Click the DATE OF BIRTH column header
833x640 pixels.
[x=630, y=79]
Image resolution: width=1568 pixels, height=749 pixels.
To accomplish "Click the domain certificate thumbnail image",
---
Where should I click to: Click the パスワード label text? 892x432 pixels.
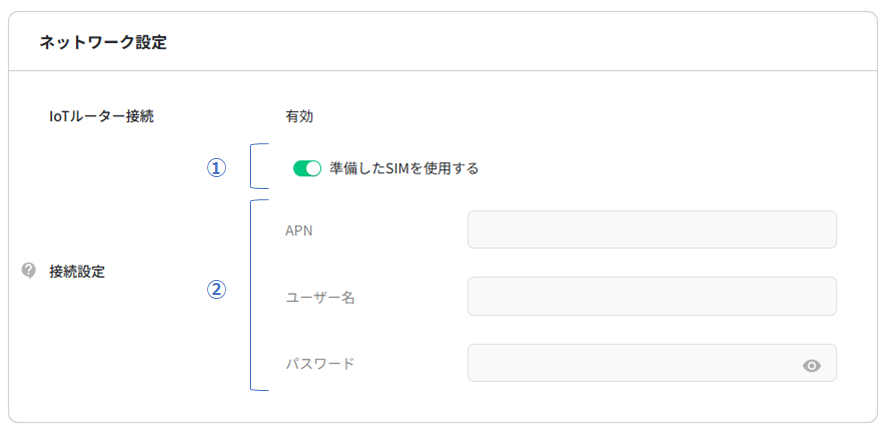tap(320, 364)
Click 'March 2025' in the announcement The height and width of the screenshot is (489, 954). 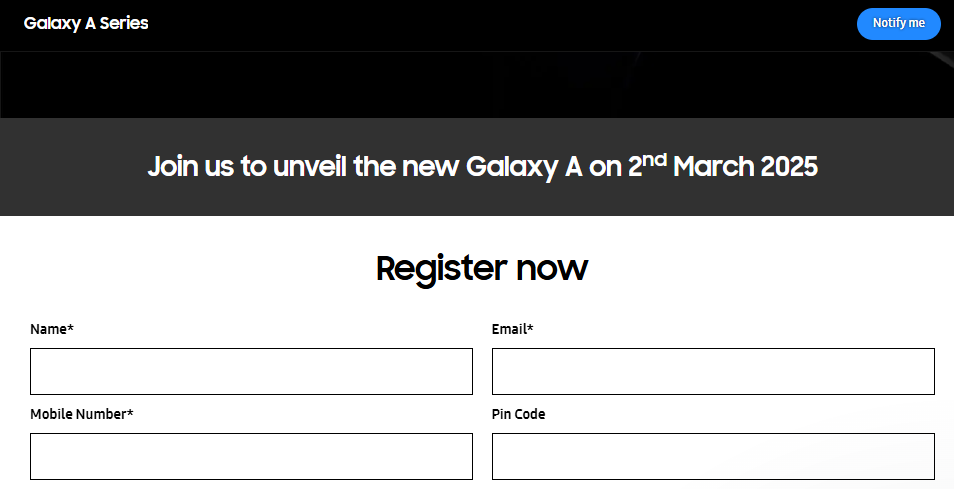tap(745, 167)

● **EXERCISE INSTRUCTIONS**: When you reach the line holding "Click the DATE OF BIRTH column header" in the records above, begin reproducing exactly, stop after the line holding "the domain certificate", and output nothing else.

● **YOUR SOLUTION**:
Click the DATE OF BIRTH column header
833x640 pixels.
[x=630, y=79]
Image resolution: width=1568 pixels, height=749 pixels.
To accomplish "Click the domain certificate thumbnail image",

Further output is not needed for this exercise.